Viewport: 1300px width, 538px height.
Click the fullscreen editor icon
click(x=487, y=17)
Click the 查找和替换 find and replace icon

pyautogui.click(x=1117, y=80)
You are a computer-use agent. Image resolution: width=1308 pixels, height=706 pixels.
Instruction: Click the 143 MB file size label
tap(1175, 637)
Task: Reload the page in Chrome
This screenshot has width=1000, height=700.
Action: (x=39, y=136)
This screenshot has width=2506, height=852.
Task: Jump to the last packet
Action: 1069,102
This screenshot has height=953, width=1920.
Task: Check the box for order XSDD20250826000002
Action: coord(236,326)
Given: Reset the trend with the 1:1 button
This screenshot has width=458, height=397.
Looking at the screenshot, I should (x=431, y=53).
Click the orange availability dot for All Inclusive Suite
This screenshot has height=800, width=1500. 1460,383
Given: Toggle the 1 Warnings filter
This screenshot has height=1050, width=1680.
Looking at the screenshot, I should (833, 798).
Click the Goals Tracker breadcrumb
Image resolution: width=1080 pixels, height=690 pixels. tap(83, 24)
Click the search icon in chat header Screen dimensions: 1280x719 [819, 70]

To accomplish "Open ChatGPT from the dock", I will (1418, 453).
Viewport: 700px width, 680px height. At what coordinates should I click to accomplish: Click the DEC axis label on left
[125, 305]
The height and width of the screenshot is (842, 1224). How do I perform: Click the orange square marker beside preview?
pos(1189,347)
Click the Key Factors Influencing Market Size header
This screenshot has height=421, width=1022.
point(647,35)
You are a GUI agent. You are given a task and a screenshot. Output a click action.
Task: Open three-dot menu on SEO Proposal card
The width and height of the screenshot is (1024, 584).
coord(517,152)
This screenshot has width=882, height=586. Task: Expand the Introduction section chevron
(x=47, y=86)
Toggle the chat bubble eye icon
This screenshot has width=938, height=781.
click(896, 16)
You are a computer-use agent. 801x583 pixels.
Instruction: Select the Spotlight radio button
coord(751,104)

What you have to do: Starting with the line with "This screenshot has width=458, height=397." above and going on through the line with "Toggle the chat bubble eye icon", transcribe every line exactly, both ends included, and add nothing.

Answer box:
This screenshot has width=458, height=397.
Looking at the screenshot, I should (x=431, y=53).
Click the orange availability dot for All Inclusive Suite
This screenshot has height=800, width=1500. 1460,383
Given: Toggle the 1 Warnings filter
This screenshot has height=1050, width=1680.
Looking at the screenshot, I should (833, 798).
Click the Goals Tracker breadcrumb
Image resolution: width=1080 pixels, height=690 pixels. tap(83, 24)
Click the search icon in chat header Screen dimensions: 1280x719 [819, 70]

To accomplish "Open ChatGPT from the dock", I will (1418, 453).
Viewport: 700px width, 680px height. At what coordinates should I click to accomplish: Click the DEC axis label on left
[125, 305]
The height and width of the screenshot is (842, 1224). How do I perform: Click the orange square marker beside preview?
pos(1189,347)
Click the Key Factors Influencing Market Size header
This screenshot has height=421, width=1022.
point(647,35)
You are a GUI agent. You are given a task and a screenshot. Output a click action.
Task: Open three-dot menu on SEO Proposal card
The width and height of the screenshot is (1024, 584).
coord(517,152)
This screenshot has width=882, height=586. Task: Expand the Introduction section chevron
(x=47, y=86)
Toggle the chat bubble eye icon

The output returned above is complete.